When the trends of Gammaproteobacteria abundance and Erysiptoltrichi scarcity were combined and related to fatty liver development, the relationship became even stronger.

Finally, the researchers factored in individual genetic variations that affect internal production of the nutrient choline and that should explain why some patients developed fatty liver and others did not. Surprisingly, the results showed that each person's genetics did not entirely account for their fatty liver outcome. When the researchers modified the analysis to include the abundances of the two bacterial groups and each individual's genetics, the correlation between fatty liver development and these three factors was nearly perfect. Further mathematical tests were performed to show that the correlations were not likely to be an artificial result of some bias hidden in the analysis.

"There was some concern that we were 'over-fitting' the model," Spencer noted, "so we tested it out and ran a million permutations, altering the bug abundance and subject association, to see if we could identify how many actually showed a higher correlation by chance. What we found is that the p values still held up. We can have a lot of confidence in the result."

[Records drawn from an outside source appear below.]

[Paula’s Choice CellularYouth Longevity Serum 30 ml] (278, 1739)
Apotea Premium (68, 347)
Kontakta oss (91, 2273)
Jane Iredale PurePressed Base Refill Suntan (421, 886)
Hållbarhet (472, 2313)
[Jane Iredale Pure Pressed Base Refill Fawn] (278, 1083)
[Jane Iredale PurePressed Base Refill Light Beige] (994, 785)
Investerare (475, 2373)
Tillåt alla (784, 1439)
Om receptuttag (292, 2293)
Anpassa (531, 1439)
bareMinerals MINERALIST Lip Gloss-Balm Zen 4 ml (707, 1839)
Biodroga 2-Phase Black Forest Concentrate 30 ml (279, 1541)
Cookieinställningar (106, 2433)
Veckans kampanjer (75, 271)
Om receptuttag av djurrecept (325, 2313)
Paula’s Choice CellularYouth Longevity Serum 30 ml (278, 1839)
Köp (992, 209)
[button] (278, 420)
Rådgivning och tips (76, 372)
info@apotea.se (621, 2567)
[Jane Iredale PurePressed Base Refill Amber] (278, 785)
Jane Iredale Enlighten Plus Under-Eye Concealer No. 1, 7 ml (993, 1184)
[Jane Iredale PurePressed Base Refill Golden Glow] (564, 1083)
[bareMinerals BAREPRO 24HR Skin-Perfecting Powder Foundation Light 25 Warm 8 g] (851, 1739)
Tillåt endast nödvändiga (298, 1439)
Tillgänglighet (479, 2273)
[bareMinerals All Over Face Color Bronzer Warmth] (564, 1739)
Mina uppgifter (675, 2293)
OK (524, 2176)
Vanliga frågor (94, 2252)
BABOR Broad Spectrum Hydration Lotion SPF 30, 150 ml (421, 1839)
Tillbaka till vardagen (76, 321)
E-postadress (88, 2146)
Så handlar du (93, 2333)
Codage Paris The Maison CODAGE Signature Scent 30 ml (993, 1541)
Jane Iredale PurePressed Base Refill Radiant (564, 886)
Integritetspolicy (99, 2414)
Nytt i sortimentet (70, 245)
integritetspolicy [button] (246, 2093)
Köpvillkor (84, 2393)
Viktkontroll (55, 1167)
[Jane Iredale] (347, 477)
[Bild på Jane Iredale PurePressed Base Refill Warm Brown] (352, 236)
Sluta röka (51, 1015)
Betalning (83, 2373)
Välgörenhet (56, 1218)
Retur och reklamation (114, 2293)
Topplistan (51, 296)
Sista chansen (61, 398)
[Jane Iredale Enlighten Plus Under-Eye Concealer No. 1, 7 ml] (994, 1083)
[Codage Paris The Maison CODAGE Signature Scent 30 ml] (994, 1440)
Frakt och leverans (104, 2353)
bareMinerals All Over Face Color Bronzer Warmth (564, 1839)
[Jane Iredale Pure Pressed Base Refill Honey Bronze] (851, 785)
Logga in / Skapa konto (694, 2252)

The big question that remains for the team is why the two bacterial populations correlate so strongly to the development of fatty liver. Anthony Fodor, UNC Charlotte assistant professor of bioinformatics and the project's director, sees a possible explanation, while warning against drawing specific conclusions without further study.

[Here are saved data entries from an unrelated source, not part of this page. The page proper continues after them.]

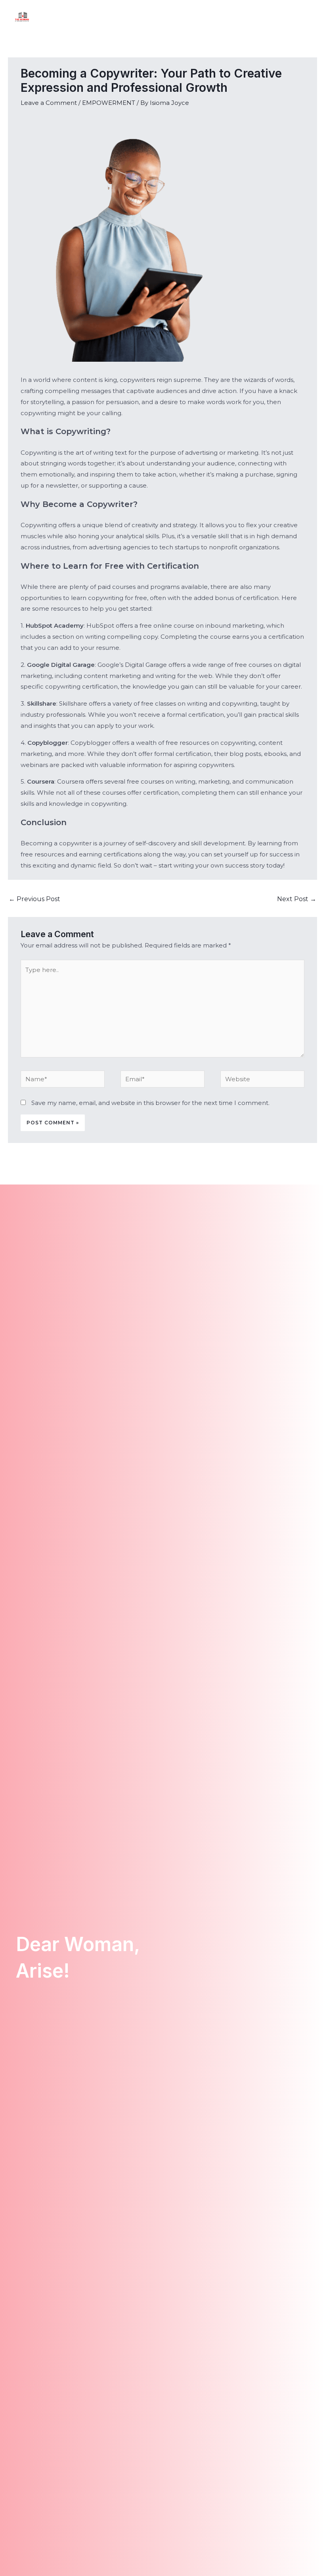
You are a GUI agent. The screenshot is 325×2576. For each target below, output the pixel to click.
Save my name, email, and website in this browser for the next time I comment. (150, 1103)
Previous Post (34, 899)
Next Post (296, 899)
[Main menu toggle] (309, 16)
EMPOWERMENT (108, 102)
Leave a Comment (49, 102)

"We cannot yet assign cause and effect, but it implies that some bacteria are doing something that is making it easier for people to deal with a choline deficiency and for the liver to metabolize fat."

Conversely, the bacteria whose high population levels correlate with disease may be somehow removing available forms of choline from digested food. Fodor explains that further study will be needed to answer those questions.

"We're debating what the next step is," he said. "In some ways, this is a very specialized experiment because we are inducing fatty liver in a very specific way. In the general population, fatty liver is induced in many, many ways and not everyone who has fatty liver has low choline.

"It's probably like Alzheimer's or cancer, where there are many different causes for a disease that displays a common phenotype. More research will be required to determine the extent to which bacterial populations play a role in development in the general population, but our results strongly suggest that there may be a link in some people."